One physician’s comments on the Ontario (Canada) CS Rate Variation (OHTAC) Oct 2013

by faithgibson on October 27, 2013

Commentary on the Report of the Cesarean Section  (CS) Rate Variation document (OHTAC Oct 2013) for review

This comprehensive review studied the many factors that can contribute to the rise in the Cesarean Section Rate. After studying the literature, the only firm conclusion is that a policy of induction of labour at 41 weeks can lower the CS rate.

The strengths of this review are its comprehensiveness and detailed structure.

The weakness of this review are:

  • ·       The available literature attempts to isolate factors that individually contribute to the stated outcome, while in reality no single factor contributes to the outcome of interest. The CS rate is influenced by a complex of interacting factors that in the end characterize a style of practice
  •      Review does not deal with the important issue of older mothers and the prevention of unexplained stillbirth. The recommendation is to induce them a week earlier at 40 weeks.
  • ·       The difficulty of this type of review is that it treats all women as the same and therefore suggests that induction at 41 weeks will lower the CS rate, while it will do so for some women and not others. Problems is that we do not know which ones, so we treat all women the same, while we know that some women make a 38, 39, 40, 41 or 41 or even a 43 week placenta, but again we do not know which ones.
  • ·       While the studies cited indicate that induction at 41 weeks will lower the CS rate, in practice, on the “shop floor” so to speak, practitioners know that the opposite is true. In the largest maternity unit in Canada, women undergoing induction for post dates have rates of CS up to 44% while those going into spontaneous labour have raes as low as 8%.
  • ·       See page 37 of the Report showing the variation by Robson group demonstrating the effect of spontaneous labour vs induction
  • ·       Regarding the use of Epidural analgesia as covered in the report, the current Cochrane does not show an increase in CS rate, while again in practice this is not true. This is based in part on the inclusion of studies that ought not be there and exclusion of other that should be there, (1, 2)  The National Attitues and Beliefs study, shows that among younger obstetricians, they believe that epidurals are not a problem in this respect, while the older obstetricians, who have seen the change over their practice lifetime, as epidurals became ubiquitous, see how epidurals have increased the CS rate, even though in individual cases epidurals can lower the CS rate.(3)
  • ·      For reasons that I cannot understand, this review has not addresses to issue of VBAC. In terms of lowering the CS rate, others reviews consistently demonstrate that addressing women with a uterine scar will provide a much larger effect that induction at 41 weeks.
  • ·      Of course the largest way of avoiding CS is to avoid it. And if you fail to avoid it in the first birth, the chances of an increase in CS for subsequent births is huge. As well a number of placentation problems in subsequent pregnancies (previa, accreta, abruption, stillbirth, infertility) are found—leading to an increase in CS.
  • ·       How can this be?  Why is the literature not reflective of practice reality.
  • Largely it is because RCTs and other studies can tightly control the conditions of the study to isolate the outcome of interest, while in real life, its messy.
  • For conditions that are subject to many variables, practice styles and variable provider behaviours and attitudes, it may be that conventional study methodologies do not work.
  • ·       The midwifery literature is ignored and therefore not compared to “conventional” literature.
  • For example, midwives when caring for women at home for home birth or the same midwives in hospital, have substantially lower rates of CS.(4)  This is accomplished, among other methods,  by keeping women out of hospital. Hence the review ought to cite these Canadian references, concluding that midwifery care is in fact much more dramatic in its effect of lowering the CS rate than induction at 41 weeks. The study by EK Hutton et al of Ontario midwives show the same thing.
  • The recent Canadian study of the attitudes and beliefs of maternity care providers shows that obstetricians favour induction at 41 weeks while midwives do not believe in this approach in general.(5)  While it is difficult to directly relate beliefs to action, the midwifery global approach, including reluctance to induce at 41 weeks, results in lower CS rates.

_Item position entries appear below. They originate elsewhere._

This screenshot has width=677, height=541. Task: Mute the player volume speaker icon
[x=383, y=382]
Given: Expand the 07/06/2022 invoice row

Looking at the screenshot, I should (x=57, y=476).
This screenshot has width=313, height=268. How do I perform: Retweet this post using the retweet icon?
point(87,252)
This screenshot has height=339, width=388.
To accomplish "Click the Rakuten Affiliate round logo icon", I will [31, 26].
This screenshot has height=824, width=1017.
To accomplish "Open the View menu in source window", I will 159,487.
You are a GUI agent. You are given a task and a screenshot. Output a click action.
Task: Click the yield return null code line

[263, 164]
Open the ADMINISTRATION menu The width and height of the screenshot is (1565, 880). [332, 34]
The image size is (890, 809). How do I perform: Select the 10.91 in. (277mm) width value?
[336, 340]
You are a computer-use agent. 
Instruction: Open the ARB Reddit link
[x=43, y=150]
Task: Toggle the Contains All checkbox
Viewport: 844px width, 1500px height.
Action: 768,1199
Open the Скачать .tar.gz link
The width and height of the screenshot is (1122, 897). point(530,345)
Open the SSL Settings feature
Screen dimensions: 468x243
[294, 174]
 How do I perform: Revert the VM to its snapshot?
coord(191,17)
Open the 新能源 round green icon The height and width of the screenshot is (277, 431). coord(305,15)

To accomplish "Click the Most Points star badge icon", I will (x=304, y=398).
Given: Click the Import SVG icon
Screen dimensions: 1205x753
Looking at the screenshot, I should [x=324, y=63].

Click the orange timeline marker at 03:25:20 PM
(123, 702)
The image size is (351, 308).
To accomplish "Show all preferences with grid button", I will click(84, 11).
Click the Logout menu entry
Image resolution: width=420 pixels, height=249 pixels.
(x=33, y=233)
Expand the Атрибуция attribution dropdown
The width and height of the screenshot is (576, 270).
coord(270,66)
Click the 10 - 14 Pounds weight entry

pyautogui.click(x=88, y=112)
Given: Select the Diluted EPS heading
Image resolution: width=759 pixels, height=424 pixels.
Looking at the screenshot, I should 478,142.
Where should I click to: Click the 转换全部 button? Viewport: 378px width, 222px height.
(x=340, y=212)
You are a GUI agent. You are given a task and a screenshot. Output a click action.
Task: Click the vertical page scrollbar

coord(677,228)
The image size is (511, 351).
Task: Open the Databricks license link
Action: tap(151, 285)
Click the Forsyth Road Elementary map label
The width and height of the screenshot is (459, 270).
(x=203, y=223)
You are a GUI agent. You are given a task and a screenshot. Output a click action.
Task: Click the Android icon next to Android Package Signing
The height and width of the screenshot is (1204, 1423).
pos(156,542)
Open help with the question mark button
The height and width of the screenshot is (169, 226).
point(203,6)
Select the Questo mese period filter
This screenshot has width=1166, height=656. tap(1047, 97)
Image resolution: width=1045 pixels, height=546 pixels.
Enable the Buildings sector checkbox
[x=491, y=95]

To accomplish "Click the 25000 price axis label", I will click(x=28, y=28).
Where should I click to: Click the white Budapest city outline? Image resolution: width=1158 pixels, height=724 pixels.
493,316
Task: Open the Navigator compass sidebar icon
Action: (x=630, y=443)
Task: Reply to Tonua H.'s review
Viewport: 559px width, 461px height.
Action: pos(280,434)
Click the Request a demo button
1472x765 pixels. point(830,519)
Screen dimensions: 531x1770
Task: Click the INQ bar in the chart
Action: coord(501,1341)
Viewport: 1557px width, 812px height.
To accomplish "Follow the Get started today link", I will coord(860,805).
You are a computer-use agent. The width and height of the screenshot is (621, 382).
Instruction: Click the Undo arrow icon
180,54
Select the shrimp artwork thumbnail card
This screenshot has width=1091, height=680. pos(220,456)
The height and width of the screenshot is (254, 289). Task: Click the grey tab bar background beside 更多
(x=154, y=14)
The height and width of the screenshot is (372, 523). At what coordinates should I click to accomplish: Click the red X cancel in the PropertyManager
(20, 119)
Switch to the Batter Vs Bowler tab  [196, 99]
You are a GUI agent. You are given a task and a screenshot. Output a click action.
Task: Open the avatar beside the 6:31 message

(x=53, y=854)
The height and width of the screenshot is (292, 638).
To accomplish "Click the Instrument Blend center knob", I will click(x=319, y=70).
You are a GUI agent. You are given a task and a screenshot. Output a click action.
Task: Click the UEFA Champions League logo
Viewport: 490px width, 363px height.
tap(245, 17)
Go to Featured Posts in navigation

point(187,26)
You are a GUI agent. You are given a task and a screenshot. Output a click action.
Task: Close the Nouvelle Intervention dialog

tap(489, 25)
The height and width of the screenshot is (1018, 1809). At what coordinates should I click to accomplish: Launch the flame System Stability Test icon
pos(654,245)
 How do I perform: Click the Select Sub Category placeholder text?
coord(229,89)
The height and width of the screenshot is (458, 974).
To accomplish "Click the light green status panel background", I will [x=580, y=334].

In summary, despite a laudable effort, based on conventional methods of systematic review, this review has failed to include some key studies, such as the home birth and midwifery and VBAC literature, leading to conclusions that are open to criticism. While the method employed is the one used for most purposes, isolation of single factors does not reflect the practice world. It may be that the methodology may be suited to answer the key question. To address the question, other methods need to be included, including qualitative and multivariate approaches.